In April I attended the annual IATA Ops Conference in Ottawa, where we were able to share a vision for transatlantic flights in 2025, jointly developed by us at NATS and the Canadian air traffic service, NAV CANADA.
The video we produced is aimed at an aviation audience but hopefully it gives any viewer an idea of the huge amount of work that we’re doing with NAV CANADA to transform transatlantic operations to make it safer, cleaner and far more efficient.
Today, 80% of all transatlantic traffic passes through airspace controlled by NATS, and demand is growing. By 2025, oceanic flights are predicted to have increased by 35% compared to 2015, so major changes to the way airspace is managed are needed to avoid a significant increase to the level of flight delay.
Current techniques mean most transatlantic flights are constrained by a large track structure over the North Atlantic which limits an airline’s ability to respond to changing circumstances, such as weather, meaning they can’t always fly the most fuel and carbon efficient routes. On arrival, the operation then works on a first come, first served basis, which often results in delays and the need for airborne holding.
Together with NAV CANADA we are working on a number of solutions to change this.

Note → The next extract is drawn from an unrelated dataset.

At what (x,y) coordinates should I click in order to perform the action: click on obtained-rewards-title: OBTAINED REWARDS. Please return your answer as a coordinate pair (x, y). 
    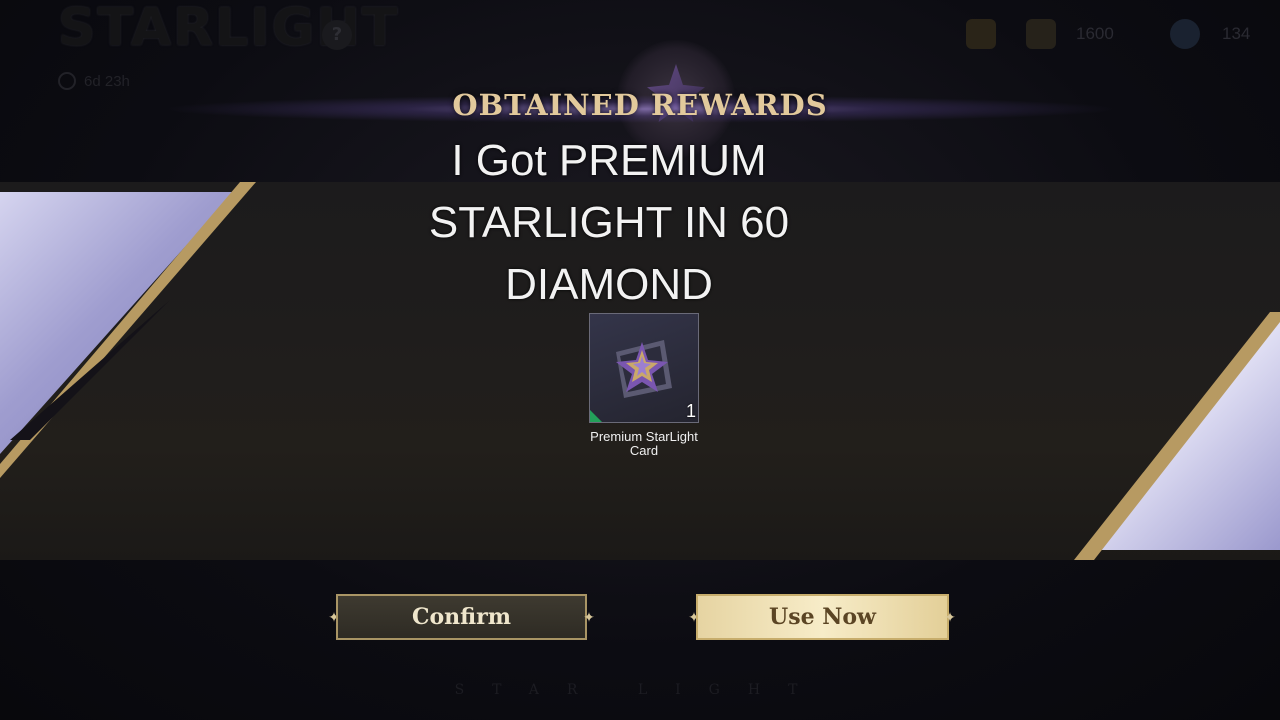
    Looking at the image, I should click on (640, 105).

Collaborative working and coordination between the airlines, airports and air traffic control will enable the airlines to make flight plan changes dynamically in response to weather and other disruption factors, which will help maintain a flight’s scheduled departure and arrival times.
Technological changes at the departure airport, such uploading taxi routings direct to the cockpit, and within air traffic control centres, such as departure spacing optimisation, will help ensure that flights departs on time.
The latest aircraft navigation technology will be employed to deliver smoother and quieter climbs, good for the passenger, the airline and local communities.
At their cruising altitude, flights will enter what’s called ‘free route airspace’ where they are not constrained by an air traffic control route structure but are free to plan far more direct routes, saving time and CO2 emissions.
There will be a fundamental change to the way that traffic crossing the North Atlantic is managed. Satellite-based tools will be used to increase capacity and enhance safety, whilst also allowing aircraft to plan and fly their optimum trajectory including speed, altitude and route.
During peak demand times, flights will be allocated target times over pre-descent waypoints to stream the arriving aircraft and to minimise low level holding. Think of it as a bit like traffic calming on the motorway to help even out demand to avoid creating jams further down the road.
The latest aircraft navigation technology will also be employed to deliver smoother and quieter descents, inclusive of curved approaches where necessary to minimise distance and noise impact. This is a far cry from the Instrument Landing System technology most airports use today, where arrivals must approach the runway on a dead straight trajectory.
Final Approach separation will then also be reduced to an optimum value between individual aircraft pairs, based on their specific characteristics, improving consistency in flight times and resilience to the impact of strong winds – something that is one of the biggest causes of flight delay.
NATS’ recent announcement that they will join NAV CANADA and other air traffic providers, with a stake in Aireon – a network of 66 low Earth orbiting Iridium satellites monitoring the location of Automatic Dependent Surveillance-Broadcast (ADS-B) equipped aircraft – is one of the tangible steps we are taking to deliver this vision.
But it’s only one part of a broader vision to totally transform our oceanic and wider operation, to make flying quieter, safer, cleaner and more predictable.